Каждый молдаванин что-нибудь да сажает перед своим домом. Кому что правится. Нуца, например, очень любила орех, и хоть росла перед ее домом сирень, она тем не менее каждую субботу приносила в дом ворох ореховых листьев, и все лето у них в доме царил острый, праздничный запах. Ей очень хотелось посоветовать этим людям посадить орех, но она не знала, как это сделать.

Старик, бледный и худой, видимо, не ожидал ее прихода, и как только она села на старый ящик, он, подумав, бросил мазок. Затем вопросительно посмотрел на своих помощниц, как бы говоря им: ну вот, сами видите! Пришел человек, и что же мне делать? Не могу же я, в самом деле, не подойти, не поговорить с ним!

Его помощницы, полные, скуластые девахи, молча сопели, занимаясь своим делом. Одна перетаскивала кирпичи с места на место, другая месила глину крепкими, мускулистыми ногами. Они, видимо, часто ссорились из-за излишней медлительности старика, из-за его слабости точить лясы то с одним, то с другим. Теперь он стоял растерянный и сам не знал, как ему быть: если подойти к Нуце - новый скандал, а класть дальше кирпичи было неудобно перед чужим человеком.

Кошки осаждали так, что прямо сердце разрывалось от жалости.

- Не обращайте внимания, - сказал старик. - Кыш, холера!! Этих лицемерок кормить не надо.

- Да почему же?

Спустившись с помоста, старик подошел к ней, молча, кивком поздоровался, сел рядом на пыльную землю, как садятся обычно только пастухи да самые что ни на есть беспросветные горемыки, которым уже терять нечего. Вздохнув, он поднял голову, стал всматриваться далеко в поле, точно ожидал увидеть там самое главное, что только было в этой жизни. Посмотрела туда и Нуца, но ничего там не было - только запущенное поле да небо. Глаза у старика были карие, и еще были они такие добрые и такие печальные, какие только в Молдавии и можно встретить. Он все смотрел бесцельно туда, в поле, - Нуце показалось, он что-то припоминает, но никак не может вспомнить, и, чтобы как-то помочь ему, она сказала:

- О кошках вы что-то говорили.

Старик опустил голову, теперь внимательно разглядывая пятачок земли под своими ногами. Разглядывал со странным упорством, пылинку за пылинкой, и Нуце вдруг показалось, что и в поле, и под ноги он смотрит из-за своей чрезвычайной стеснительности. Это редко встречается у людей такого возраста, разве что они уж совсем глупы. У старика лицо было крупное, мятое, но лоб был высокий, ясный, думающий. Нуцу все это заинтриговало:

- Так почему же кошек не нужно кормить?

Старик улыбнулся одними морщинами.

- Если их еще и подкармливать, мыши нас совсем изведут.

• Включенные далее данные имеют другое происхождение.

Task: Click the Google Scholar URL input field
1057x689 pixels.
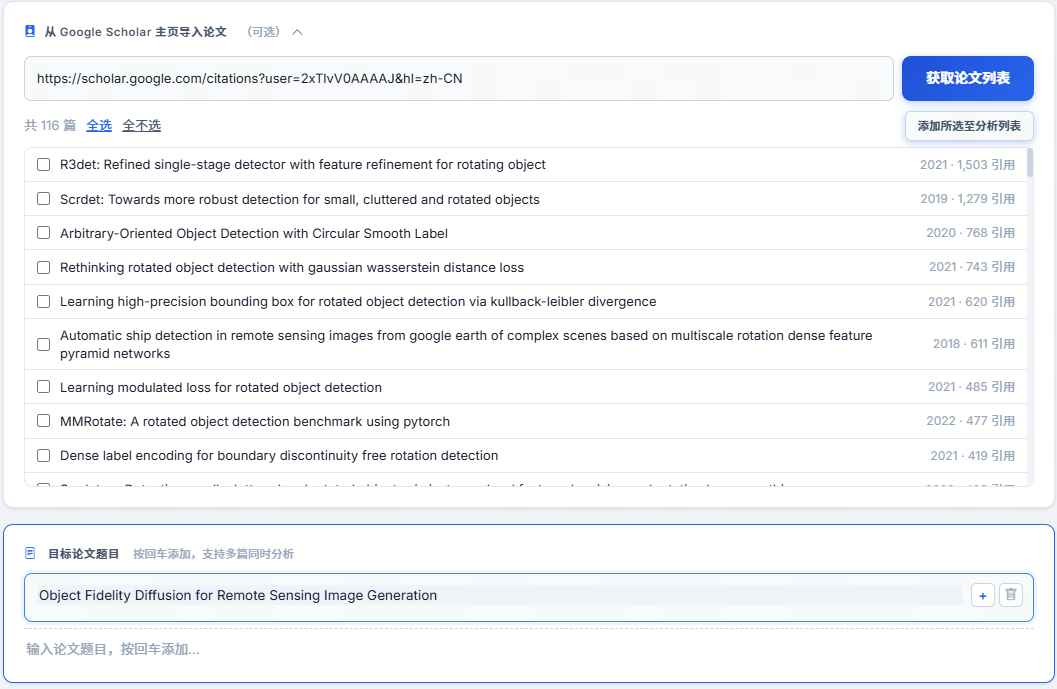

- Что, так много тут мышей?

Старик удивился: мыслимое ли дело, чтобы она об этом даже и не слышала?! Похоже, до них еще не дошло. Оглянулся, не слышит ли их кто, и сказал как можно тише:

- По ночам все это поле - одни серые твари... Ступить негде.

Это зрелище показалось Нуце чистым кошмаром - она боялась мышей.

- Да что вы говорите?! Откуда они взялись?

- А увязались за нами. Мы згурицкие. И твари эти тоже згурицкие.